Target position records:
— START —

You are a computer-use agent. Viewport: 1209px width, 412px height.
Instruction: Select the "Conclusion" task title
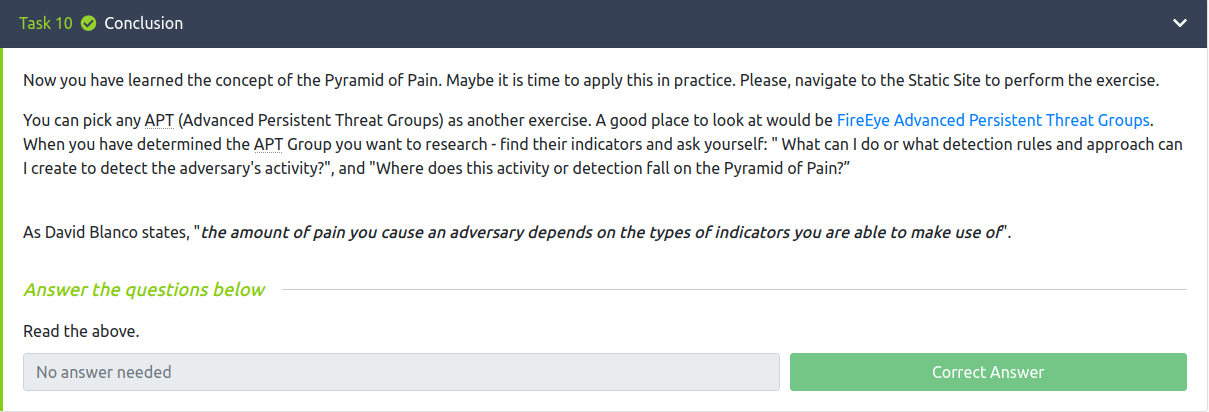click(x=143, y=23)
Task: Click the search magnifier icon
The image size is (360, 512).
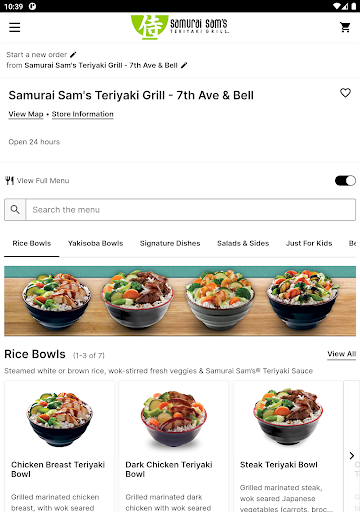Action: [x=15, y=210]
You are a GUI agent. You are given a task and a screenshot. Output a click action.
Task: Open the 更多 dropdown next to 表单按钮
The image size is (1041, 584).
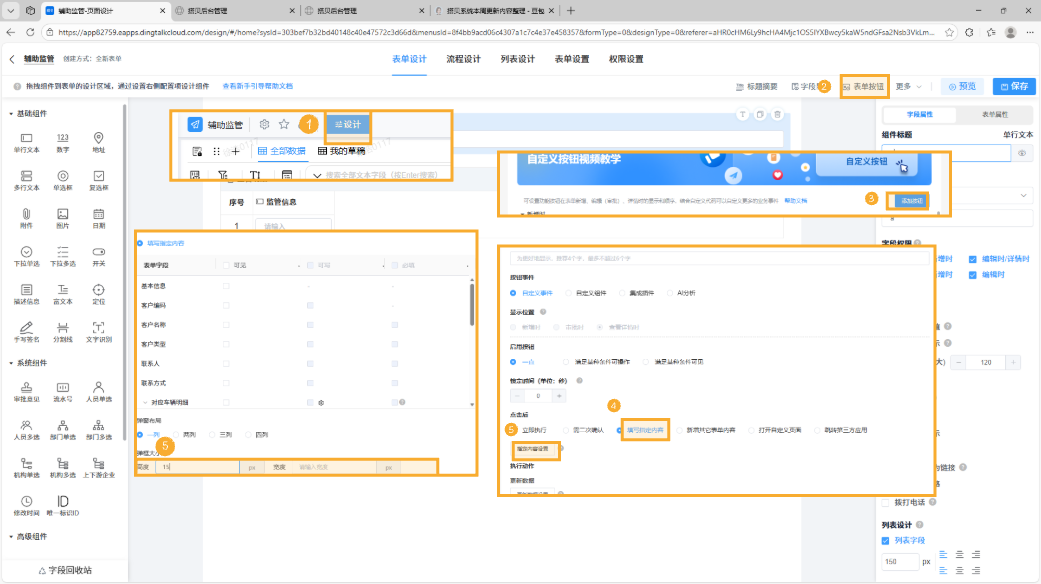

— END —

Rewrite all of the entries above, changing "image size" to "screenshot size" and keeping everything else the same. Omit the pictures from your answer.

Task result
You are a computer-use agent. Viewport: 1209px width, 412px height.
Instruction: Select the "Conclusion" task title
click(x=143, y=23)
Task: Click the search magnifier icon
The screenshot size is (360, 512).
Action: [x=15, y=210]
You are a GUI agent. You are given a task and a screenshot. Output a click action.
Task: Open the 更多 dropdown next to 表单按钮
The screenshot size is (1041, 584).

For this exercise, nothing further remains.